San Vicente | La emblemática Quinta de San Vicente se convirtió en el escenario central de la política provincia al recibir una nueva cumbre de la Liga de Intendentes, donde el jefe comunal local, Nicolás Mantegazza, actuó como anfitrión de un encuentro de alto impacto institucional que ratificó la rápida expansión y consolidación territorial del bloque peronista en la provincia de Buenos Aires.
Durante la jornada, el espacio formalizó con entusiasmo la incorporación de Esteban “Tito” Sanzio, intendente de Baradero, con lo que la mesa directiva alcanzó un total de doce jefes comunales con una fuerte representación plural que abarca el conurbano bonaerense, la costa atlántica y el interior de la provincia.
El cónclave contó con la activa participación de los jefes comunales Federico Otermín (Lomas de Zamora), Gastón Granados (Ezeiza), Federico Achával (Pilar), Juan Pablo García (Dolores), Juan de Jesús (Partido de La Costa), Federico Susbielles (Bahía Blanca), Marisa Fassi (Cañuelas), Gustavo Menéndez (Merlo), Hernán Arranz (Monte Hermoso) y Mariel Fernández (Moreno), quienes aportaron la mirada directa de sus territorios.
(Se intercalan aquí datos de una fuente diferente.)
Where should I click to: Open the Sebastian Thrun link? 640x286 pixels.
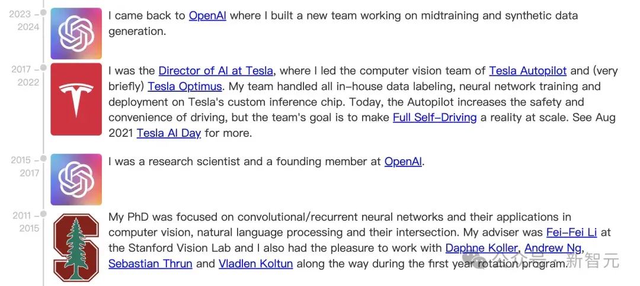coord(150,263)
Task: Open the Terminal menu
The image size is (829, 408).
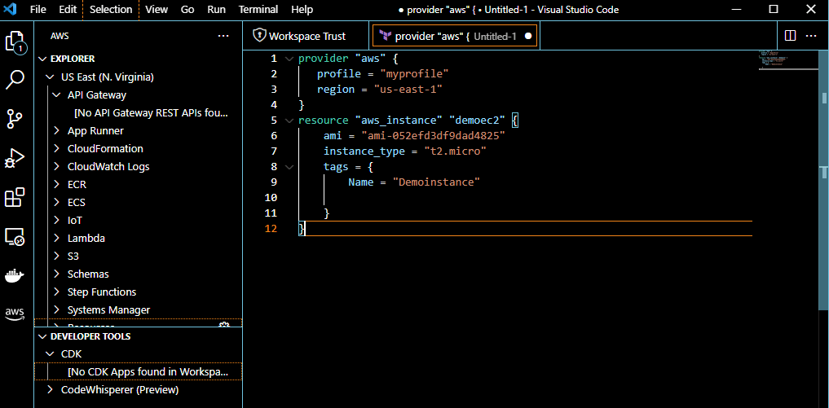Action: [258, 10]
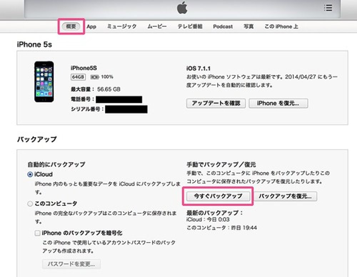
Task: Open the ムービー tab
Action: tap(157, 26)
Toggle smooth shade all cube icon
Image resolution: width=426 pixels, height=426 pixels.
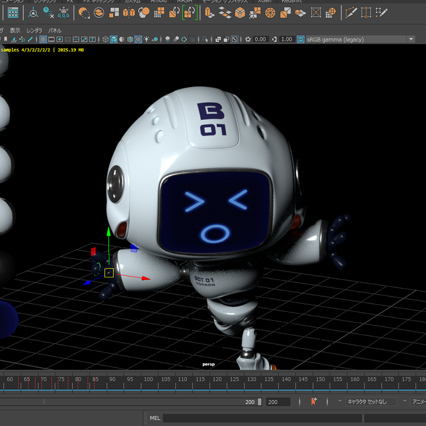(113, 39)
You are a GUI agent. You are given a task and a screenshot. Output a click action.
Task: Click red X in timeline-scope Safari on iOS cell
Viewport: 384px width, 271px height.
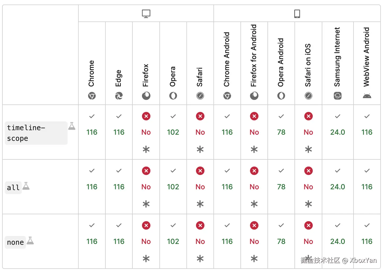pyautogui.click(x=308, y=116)
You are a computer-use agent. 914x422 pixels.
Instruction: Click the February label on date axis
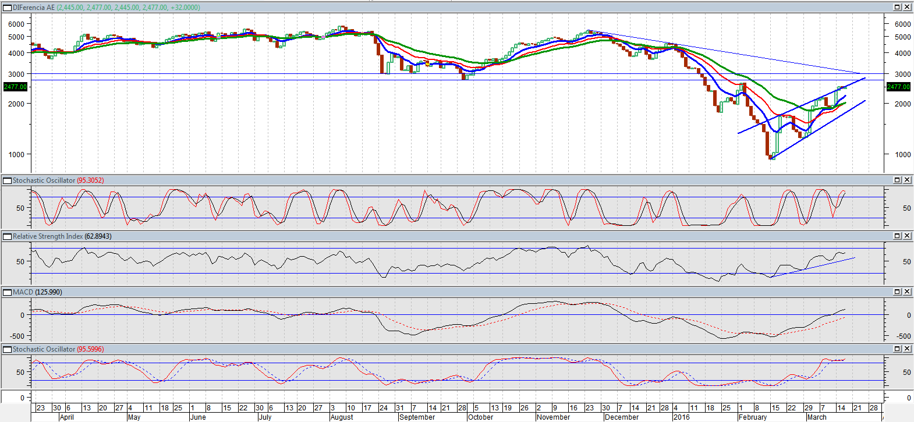pos(752,417)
A la mesa de debate se sumaron importantes figuras del armado político e institucional de la provincia, entre los que destacaron el presidente de la Cámara de Diputados bonaerense, Alejandro Dichiara; el diputado provincial Juan Pablo de Jesús; la diputada Marcela Basualdo; el secretario administrativo del Senado bonaerense, Gustavo Soos; y el exintendente de Cañuelas, Gustavo Arrieta.
La nutrida reunión sirvió para profundizar el balance del diálogo mantenido previamente con el gobernador Axel Kicillof y trazar líneas de acción conjuntas frente al complejo escenario político, social y económico del país, remarcando que las gestiones municipales representan la primera línea de respuesta e intermediación social ante el impacto del ajuste nacional.
El debate central estuvo enfocado en la defensa irrestricta de la Ley de Tierras, oportunidad en la que los mandatarios comunales e invitados ratificaron su rechazo absoluto a los intentos de flexibilizar la venta de superficies rurales a capitales extranjeros, sosteniendo con firmeza la premisa de que la tierra y los recursos estratégicos de la Argentina no se venden.
Si bien el oficialismo nacional terminó por retirar dicho capítulo del proyecto que analiza el Congreso, la Liga resolvió mantener su protagonismo y movilización pública para visibilizar la resistencia construida desde distintos sectores productivos y reafirmar públicamente la soberanía nacional en cada rincón del país.
En un claro gesto de construcción simbólica y de proyección futura, el bloque estrenó una bandera distintiva que lo identificará en sus próximos actos públicos, confirmando así la firme decisión del intendente anfitrión Nicolás Mantegazza y sus pares de transformarse en un jugador de peso propio dentro del peronismo bonaerense de cara a los principales desafíos políticos del distrito.